ASSIGNMENT :: The answer must be every line of the data that holds the word "will".

(Stored data entries)
★ ★ ★
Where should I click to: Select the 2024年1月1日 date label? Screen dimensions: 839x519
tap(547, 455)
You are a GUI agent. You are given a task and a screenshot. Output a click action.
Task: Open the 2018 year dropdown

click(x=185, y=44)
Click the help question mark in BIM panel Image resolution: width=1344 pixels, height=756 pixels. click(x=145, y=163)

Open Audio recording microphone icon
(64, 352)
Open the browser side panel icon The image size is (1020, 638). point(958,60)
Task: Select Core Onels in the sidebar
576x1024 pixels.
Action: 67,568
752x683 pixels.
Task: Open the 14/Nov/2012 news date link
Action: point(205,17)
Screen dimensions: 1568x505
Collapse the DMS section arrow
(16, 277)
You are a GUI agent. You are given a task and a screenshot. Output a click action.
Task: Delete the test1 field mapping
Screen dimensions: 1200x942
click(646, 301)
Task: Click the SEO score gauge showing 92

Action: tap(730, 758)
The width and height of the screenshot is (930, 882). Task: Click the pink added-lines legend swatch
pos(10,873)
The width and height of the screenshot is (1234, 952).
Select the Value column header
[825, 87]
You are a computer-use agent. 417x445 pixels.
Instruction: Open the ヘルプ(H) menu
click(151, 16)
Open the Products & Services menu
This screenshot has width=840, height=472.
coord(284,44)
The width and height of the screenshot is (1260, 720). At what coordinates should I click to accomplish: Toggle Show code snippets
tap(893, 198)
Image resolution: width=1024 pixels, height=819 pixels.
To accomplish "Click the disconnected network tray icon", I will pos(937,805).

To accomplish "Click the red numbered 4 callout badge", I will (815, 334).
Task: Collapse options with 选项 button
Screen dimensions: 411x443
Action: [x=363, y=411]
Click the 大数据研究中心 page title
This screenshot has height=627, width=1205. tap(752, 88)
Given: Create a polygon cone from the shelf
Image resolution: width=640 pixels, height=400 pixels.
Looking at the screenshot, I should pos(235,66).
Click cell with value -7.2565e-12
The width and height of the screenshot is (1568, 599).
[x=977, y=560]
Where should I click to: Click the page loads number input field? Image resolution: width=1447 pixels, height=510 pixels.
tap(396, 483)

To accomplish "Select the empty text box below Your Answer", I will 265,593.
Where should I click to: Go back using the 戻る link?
★ ★ ★
OUTPUT OF THE EXERCISE ::
To accomplish "Click the disconnected network tray icon", I will pos(937,805).
To accomplish "Click the red numbered 4 callout badge", I will (815, 334).
To accomplish "Select the empty text box below Your Answer", I will 265,593.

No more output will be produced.